The author also claims (incorrectly) that the Anglican Reformers were Zwinglian in their eucharistic theology. Once in awhile, one comes across these attempts to interpret the Anglican Reformers as Zwinglian in their eucharistic theology, whether by those of catholic leanings (who are attempting to do demolition work) or by low-church Evangelicals, hoping to score points against Rome.
It does not work. Neither Cranmer nor Jewel (and certainly not Hooker) were Zwinglians, and they repeatedly go out of their way to make this clear. What they rejected was transubstantiation, particularly the notion that the substance of bread and wine ceased to exist as bread and wine after consecration. It is not terribly clear what they meant by “spiritual presence,” whether a presence through the Holy Spirit (as in Calvin and Eastern Orthodoxy), or rather “something else.” Most commentators interpret them as “virtualists” or “receptionists,” who believed that Christ communicated himself really and truly in his full humanity and deity, in the very act of eating and drinking, when the communicant received the consecrated bread and wine, with faith.

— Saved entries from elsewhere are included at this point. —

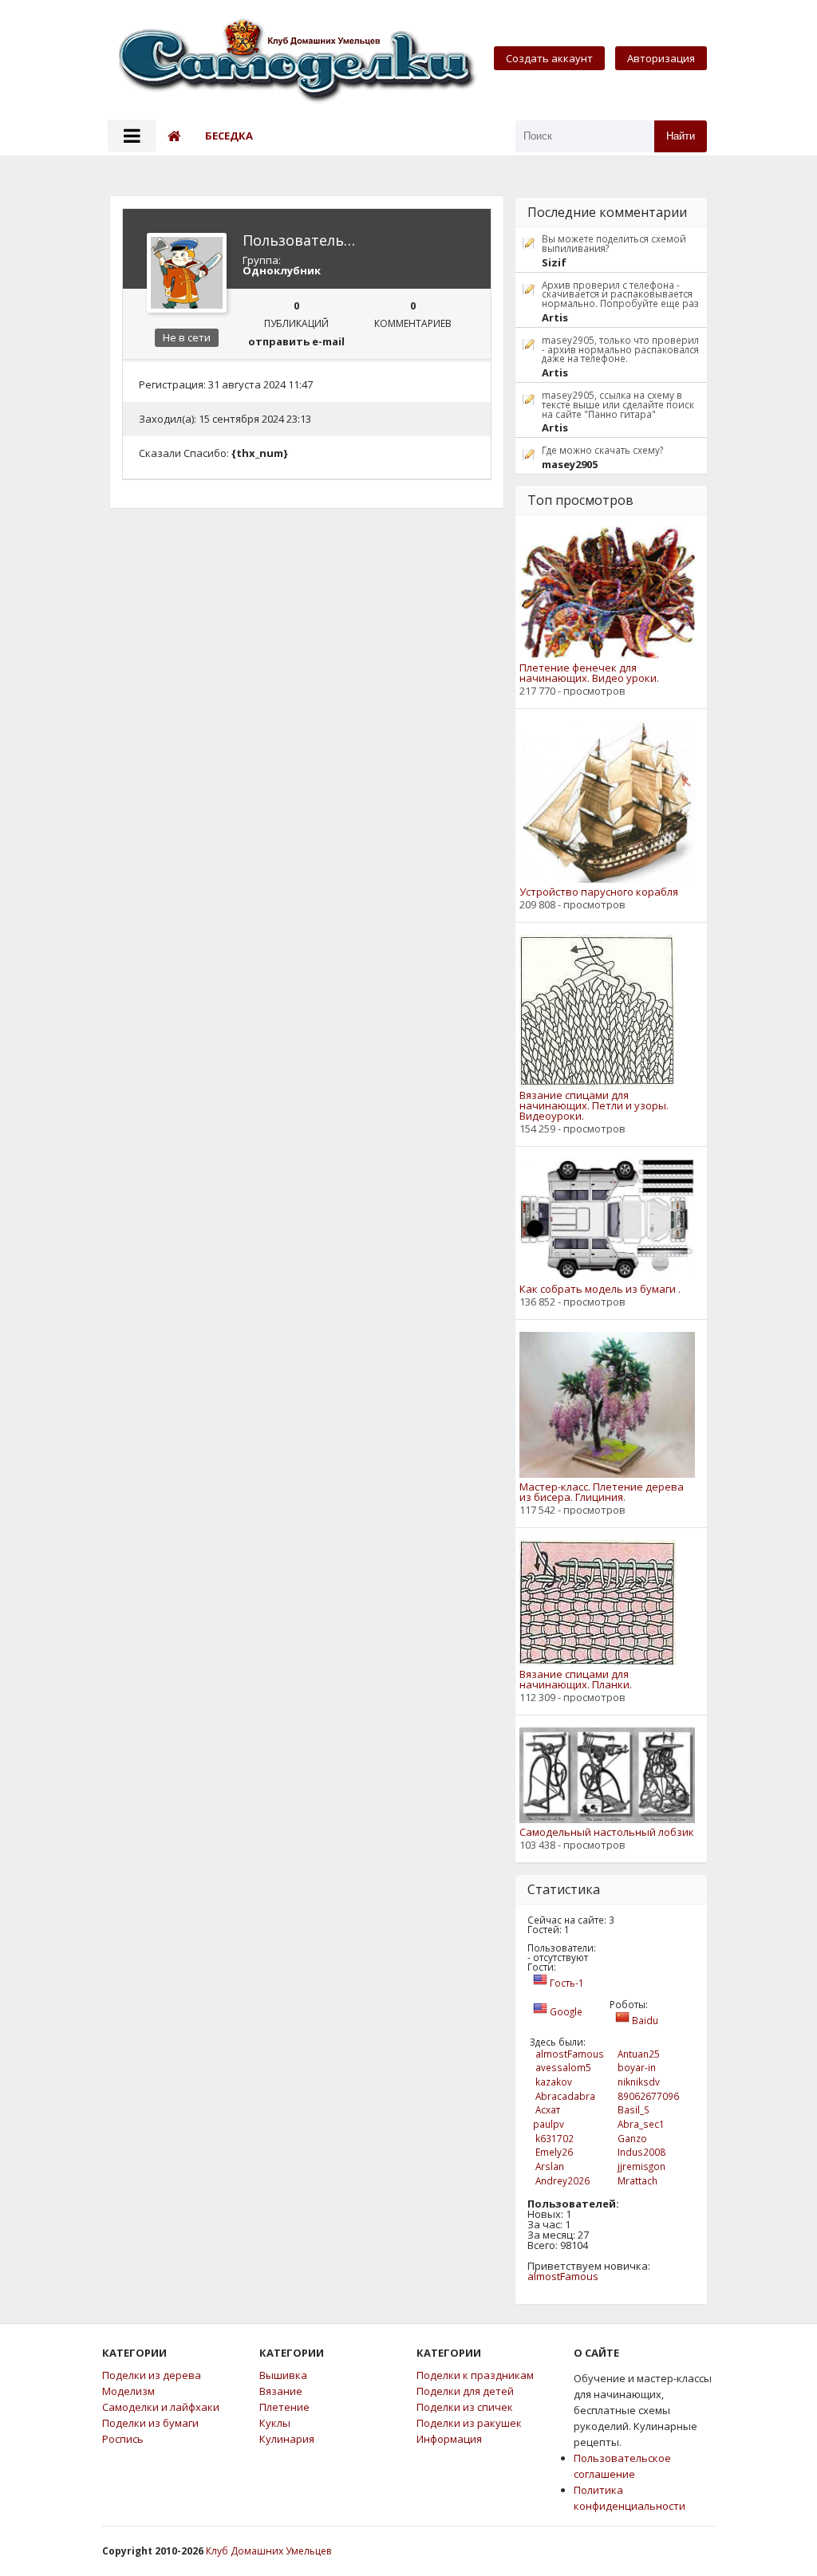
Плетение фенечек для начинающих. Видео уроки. (589, 673)
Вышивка (283, 2375)
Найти (680, 136)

What they clearly believed was: the risen Christ is really present, in his full humanity and deity, when the elements are received with faith, and, in participating in the Lord’s Supper, Christians genuinely participate in Christ’s risen life through the process of eating and drinking. Both Cranmer (against Gardiner) and Jewel (against Harding) were emphatic that they disagreed about the manner of Christ’s presence, not the reality of Christ’s presence.